## Work request
Give back the entries that follow exactly as written. Any picture gets left out.

[Given data — start]

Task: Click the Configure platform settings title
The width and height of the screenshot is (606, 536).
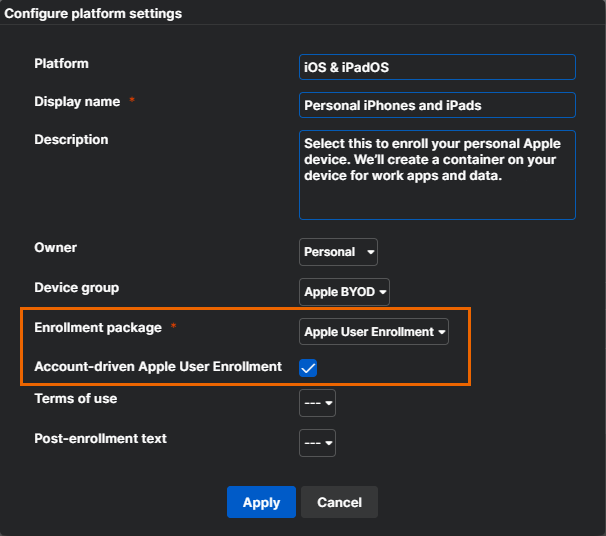Action: click(x=93, y=13)
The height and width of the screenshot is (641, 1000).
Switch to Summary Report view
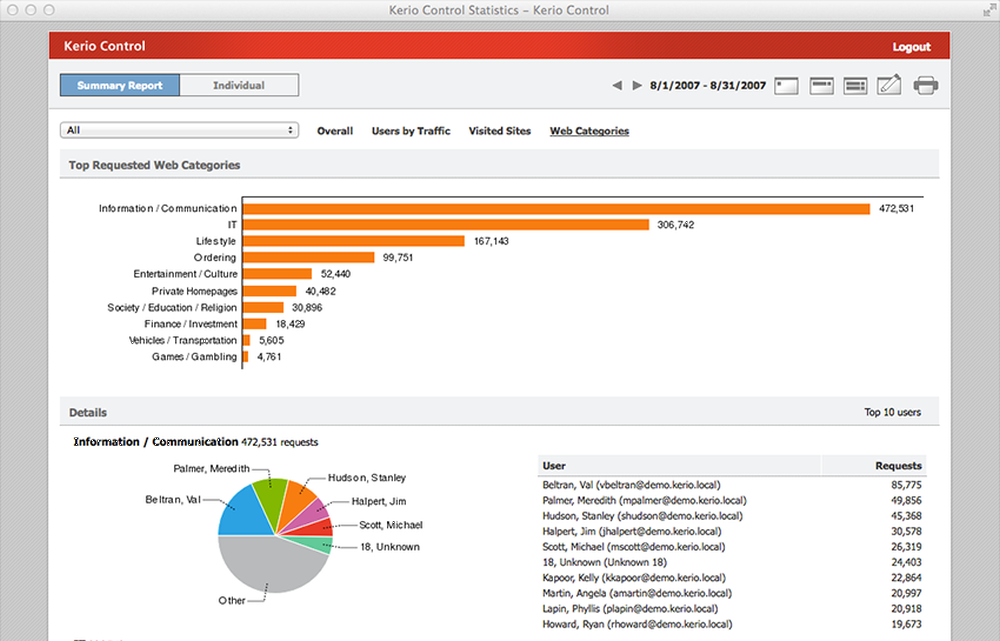click(120, 86)
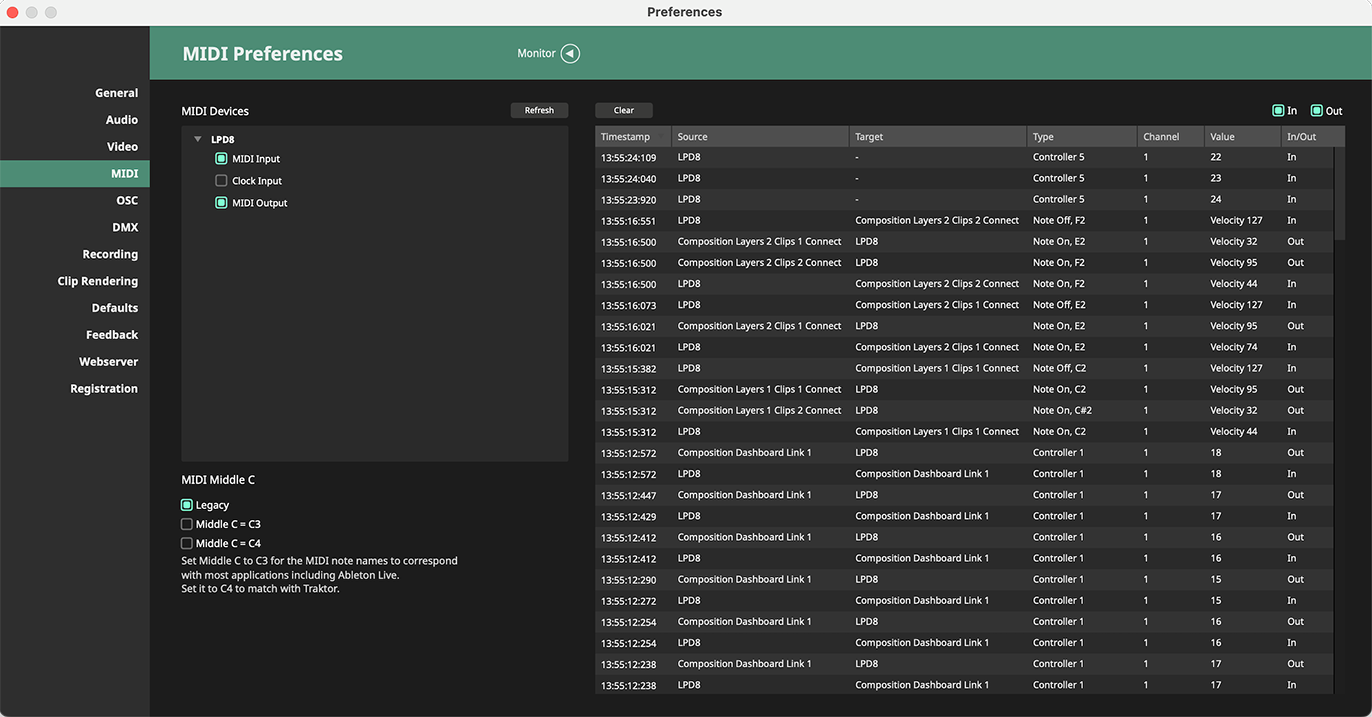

[Given data — finish]

## Solution to the problem
Task: Click the Configure platform settings title
The width and height of the screenshot is (606, 536).
Action: click(x=93, y=13)
The height and width of the screenshot is (641, 1000).
Switch to Summary Report view
click(120, 86)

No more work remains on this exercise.